The task: The response must contain every record, repeated exactly.

Data for analysis:
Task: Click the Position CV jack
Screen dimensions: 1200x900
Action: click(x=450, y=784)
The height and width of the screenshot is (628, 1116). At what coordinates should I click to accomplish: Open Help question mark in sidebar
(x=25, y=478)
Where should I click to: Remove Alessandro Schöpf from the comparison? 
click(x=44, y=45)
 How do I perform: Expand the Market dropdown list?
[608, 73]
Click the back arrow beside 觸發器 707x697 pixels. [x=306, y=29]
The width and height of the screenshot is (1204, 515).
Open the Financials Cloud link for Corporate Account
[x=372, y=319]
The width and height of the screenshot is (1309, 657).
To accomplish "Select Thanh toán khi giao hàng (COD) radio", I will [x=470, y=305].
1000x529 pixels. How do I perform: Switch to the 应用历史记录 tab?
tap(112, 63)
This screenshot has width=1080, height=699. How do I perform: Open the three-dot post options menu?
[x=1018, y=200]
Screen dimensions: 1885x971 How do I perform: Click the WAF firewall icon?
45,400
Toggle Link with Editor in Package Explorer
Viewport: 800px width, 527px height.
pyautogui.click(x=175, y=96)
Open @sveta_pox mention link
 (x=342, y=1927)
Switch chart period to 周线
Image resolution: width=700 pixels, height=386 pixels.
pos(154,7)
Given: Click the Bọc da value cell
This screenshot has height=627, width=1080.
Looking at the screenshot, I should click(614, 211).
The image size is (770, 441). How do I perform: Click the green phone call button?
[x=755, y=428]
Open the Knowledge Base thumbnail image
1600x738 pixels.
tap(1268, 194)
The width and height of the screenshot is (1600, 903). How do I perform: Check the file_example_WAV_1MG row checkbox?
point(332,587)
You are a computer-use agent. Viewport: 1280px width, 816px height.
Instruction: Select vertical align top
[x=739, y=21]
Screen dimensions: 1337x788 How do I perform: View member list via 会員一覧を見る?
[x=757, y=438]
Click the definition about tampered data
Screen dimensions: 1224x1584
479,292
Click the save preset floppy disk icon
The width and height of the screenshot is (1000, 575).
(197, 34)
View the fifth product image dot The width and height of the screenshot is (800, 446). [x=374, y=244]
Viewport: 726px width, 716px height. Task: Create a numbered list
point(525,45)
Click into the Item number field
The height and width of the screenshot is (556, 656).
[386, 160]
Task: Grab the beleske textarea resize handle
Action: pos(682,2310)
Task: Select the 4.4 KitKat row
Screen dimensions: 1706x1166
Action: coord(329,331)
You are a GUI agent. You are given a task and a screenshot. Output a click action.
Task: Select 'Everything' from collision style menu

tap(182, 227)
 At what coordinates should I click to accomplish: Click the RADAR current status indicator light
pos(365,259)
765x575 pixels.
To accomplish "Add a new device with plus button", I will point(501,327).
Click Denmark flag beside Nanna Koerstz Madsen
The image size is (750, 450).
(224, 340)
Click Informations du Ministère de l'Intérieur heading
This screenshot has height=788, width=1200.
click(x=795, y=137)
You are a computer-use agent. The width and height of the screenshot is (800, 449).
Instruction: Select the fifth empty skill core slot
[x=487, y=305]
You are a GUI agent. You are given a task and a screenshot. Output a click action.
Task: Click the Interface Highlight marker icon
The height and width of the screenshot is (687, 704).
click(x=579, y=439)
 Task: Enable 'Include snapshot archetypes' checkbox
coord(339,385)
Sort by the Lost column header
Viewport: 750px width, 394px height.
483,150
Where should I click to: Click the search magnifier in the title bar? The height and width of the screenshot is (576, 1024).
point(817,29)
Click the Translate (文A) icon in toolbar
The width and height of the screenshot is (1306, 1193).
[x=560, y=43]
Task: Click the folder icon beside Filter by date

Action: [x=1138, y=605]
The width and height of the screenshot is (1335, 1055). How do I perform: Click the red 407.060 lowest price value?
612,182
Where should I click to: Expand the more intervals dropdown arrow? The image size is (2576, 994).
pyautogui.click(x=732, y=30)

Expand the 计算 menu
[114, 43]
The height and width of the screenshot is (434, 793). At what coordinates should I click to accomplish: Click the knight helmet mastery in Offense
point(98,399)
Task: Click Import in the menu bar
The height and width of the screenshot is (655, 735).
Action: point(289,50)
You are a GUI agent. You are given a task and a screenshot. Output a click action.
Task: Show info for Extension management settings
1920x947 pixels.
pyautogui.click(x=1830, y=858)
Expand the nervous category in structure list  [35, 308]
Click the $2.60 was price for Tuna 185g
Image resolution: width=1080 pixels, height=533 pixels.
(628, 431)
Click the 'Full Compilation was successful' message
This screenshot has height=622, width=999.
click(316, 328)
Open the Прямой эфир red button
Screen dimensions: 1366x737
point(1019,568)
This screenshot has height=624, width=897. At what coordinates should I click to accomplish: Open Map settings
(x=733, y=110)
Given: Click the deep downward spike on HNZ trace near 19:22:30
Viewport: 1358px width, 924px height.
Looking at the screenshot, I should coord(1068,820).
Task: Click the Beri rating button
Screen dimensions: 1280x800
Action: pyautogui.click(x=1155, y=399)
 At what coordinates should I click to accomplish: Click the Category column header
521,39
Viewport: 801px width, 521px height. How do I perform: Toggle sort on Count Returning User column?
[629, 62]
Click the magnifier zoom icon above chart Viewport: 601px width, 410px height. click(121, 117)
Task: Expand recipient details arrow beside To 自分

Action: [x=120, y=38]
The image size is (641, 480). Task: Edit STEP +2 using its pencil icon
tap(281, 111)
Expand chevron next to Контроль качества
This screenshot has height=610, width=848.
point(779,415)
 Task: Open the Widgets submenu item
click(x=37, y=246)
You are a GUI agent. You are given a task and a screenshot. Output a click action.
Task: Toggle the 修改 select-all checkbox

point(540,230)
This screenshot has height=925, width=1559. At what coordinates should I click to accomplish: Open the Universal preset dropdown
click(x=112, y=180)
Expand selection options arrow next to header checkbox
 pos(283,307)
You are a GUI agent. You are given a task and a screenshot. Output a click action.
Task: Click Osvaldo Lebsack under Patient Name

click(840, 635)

Reply:
Task: Click the Position CV jack
Screen dimensions: 1200x900
Action: click(x=450, y=784)
The height and width of the screenshot is (628, 1116). At what coordinates should I click to accomplish: Open Help question mark in sidebar
(x=25, y=478)
Where should I click to: Remove Alessandro Schöpf from the comparison? 
click(x=44, y=45)
 How do I perform: Expand the Market dropdown list?
[608, 73]
Click the back arrow beside 觸發器 707x697 pixels. [x=306, y=29]
The width and height of the screenshot is (1204, 515).
Open the Financials Cloud link for Corporate Account
[x=372, y=319]
The width and height of the screenshot is (1309, 657).
To accomplish "Select Thanh toán khi giao hàng (COD) radio", I will [x=470, y=305].
1000x529 pixels. How do I perform: Switch to the 应用历史记录 tab?
tap(112, 63)
This screenshot has width=1080, height=699. How do I perform: Open the three-dot post options menu?
[x=1018, y=200]
Screen dimensions: 1885x971 How do I perform: Click the WAF firewall icon?
45,400
Toggle Link with Editor in Package Explorer
Viewport: 800px width, 527px height.
pyautogui.click(x=175, y=96)
Open @sveta_pox mention link
 (x=342, y=1927)
Switch chart period to 周线
Image resolution: width=700 pixels, height=386 pixels.
pos(154,7)
Given: Click the Bọc da value cell
This screenshot has height=627, width=1080.
Looking at the screenshot, I should click(614, 211).
The image size is (770, 441). How do I perform: Click the green phone call button?
[x=755, y=428]
Open the Knowledge Base thumbnail image
1600x738 pixels.
tap(1268, 194)
The width and height of the screenshot is (1600, 903). How do I perform: Check the file_example_WAV_1MG row checkbox?
point(332,587)
You are a computer-use agent. Viewport: 1280px width, 816px height.
Instruction: Select vertical align top
[x=739, y=21]
Screen dimensions: 1337x788 How do I perform: View member list via 会員一覧を見る?
[x=757, y=438]
Click the definition about tampered data
Screen dimensions: 1224x1584
479,292
Click the save preset floppy disk icon
The width and height of the screenshot is (1000, 575).
(197, 34)
View the fifth product image dot The width and height of the screenshot is (800, 446). [x=374, y=244]
Viewport: 726px width, 716px height. Task: Create a numbered list
point(525,45)
Click into the Item number field
The height and width of the screenshot is (556, 656).
[386, 160]
Task: Grab the beleske textarea resize handle
Action: pos(682,2310)
Task: Select the 4.4 KitKat row
Screen dimensions: 1706x1166
Action: coord(329,331)
You are a GUI agent. You are given a task and a screenshot. Output a click action.
Task: Select 'Everything' from collision style menu

tap(182, 227)
 At what coordinates should I click to accomplish: Click the RADAR current status indicator light
pos(365,259)
765x575 pixels.
To accomplish "Add a new device with plus button", I will point(501,327).
Click Denmark flag beside Nanna Koerstz Madsen
The image size is (750, 450).
(224, 340)
Click Informations du Ministère de l'Intérieur heading
This screenshot has height=788, width=1200.
click(x=795, y=137)
You are a computer-use agent. The width and height of the screenshot is (800, 449).
Instruction: Select the fifth empty skill core slot
[x=487, y=305]
You are a GUI agent. You are given a task and a screenshot. Output a click action.
Task: Click the Interface Highlight marker icon
The height and width of the screenshot is (687, 704).
click(x=579, y=439)
 Task: Enable 'Include snapshot archetypes' checkbox
coord(339,385)
Sort by the Lost column header
Viewport: 750px width, 394px height.
483,150
Where should I click to: Click the search magnifier in the title bar? The height and width of the screenshot is (576, 1024).
point(817,29)
Click the Translate (文A) icon in toolbar
The width and height of the screenshot is (1306, 1193).
[x=560, y=43]
Task: Click the folder icon beside Filter by date

Action: [x=1138, y=605]
The width and height of the screenshot is (1335, 1055). How do I perform: Click the red 407.060 lowest price value?
612,182
Where should I click to: Expand the more intervals dropdown arrow? The image size is (2576, 994).
pyautogui.click(x=732, y=30)

Expand the 计算 menu
[114, 43]
The height and width of the screenshot is (434, 793). At what coordinates should I click to accomplish: Click the knight helmet mastery in Offense
point(98,399)
Task: Click Import in the menu bar
The height and width of the screenshot is (655, 735).
Action: point(289,50)
You are a GUI agent. You are given a task and a screenshot. Output a click action.
Task: Show info for Extension management settings
1920x947 pixels.
pyautogui.click(x=1830, y=858)
Expand the nervous category in structure list  [35, 308]
Click the $2.60 was price for Tuna 185g
Image resolution: width=1080 pixels, height=533 pixels.
(628, 431)
Click the 'Full Compilation was successful' message
This screenshot has height=622, width=999.
click(316, 328)
Open the Прямой эфир red button
Screen dimensions: 1366x737
point(1019,568)
This screenshot has height=624, width=897. At what coordinates should I click to accomplish: Open Map settings
(x=733, y=110)
Given: Click the deep downward spike on HNZ trace near 19:22:30
Viewport: 1358px width, 924px height.
Looking at the screenshot, I should coord(1068,820).
Task: Click the Beri rating button
Screen dimensions: 1280x800
Action: pyautogui.click(x=1155, y=399)
 At what coordinates should I click to accomplish: Click the Category column header
521,39
Viewport: 801px width, 521px height. How do I perform: Toggle sort on Count Returning User column?
[629, 62]
Click the magnifier zoom icon above chart Viewport: 601px width, 410px height. click(121, 117)
Task: Expand recipient details arrow beside To 自分

Action: [x=120, y=38]
The image size is (641, 480). Task: Edit STEP +2 using its pencil icon
tap(281, 111)
Expand chevron next to Контроль качества
This screenshot has height=610, width=848.
point(779,415)
 Task: Open the Widgets submenu item
click(x=37, y=246)
You are a GUI agent. You are given a task and a screenshot. Output a click action.
Task: Toggle the 修改 select-all checkbox

point(540,230)
This screenshot has height=925, width=1559. At what coordinates should I click to accomplish: Open the Universal preset dropdown
click(x=112, y=180)
Expand selection options arrow next to header checkbox
 pos(283,307)
You are a GUI agent. You are given a task and a screenshot. Output a click action.
Task: Click Osvaldo Lebsack under Patient Name

click(840, 635)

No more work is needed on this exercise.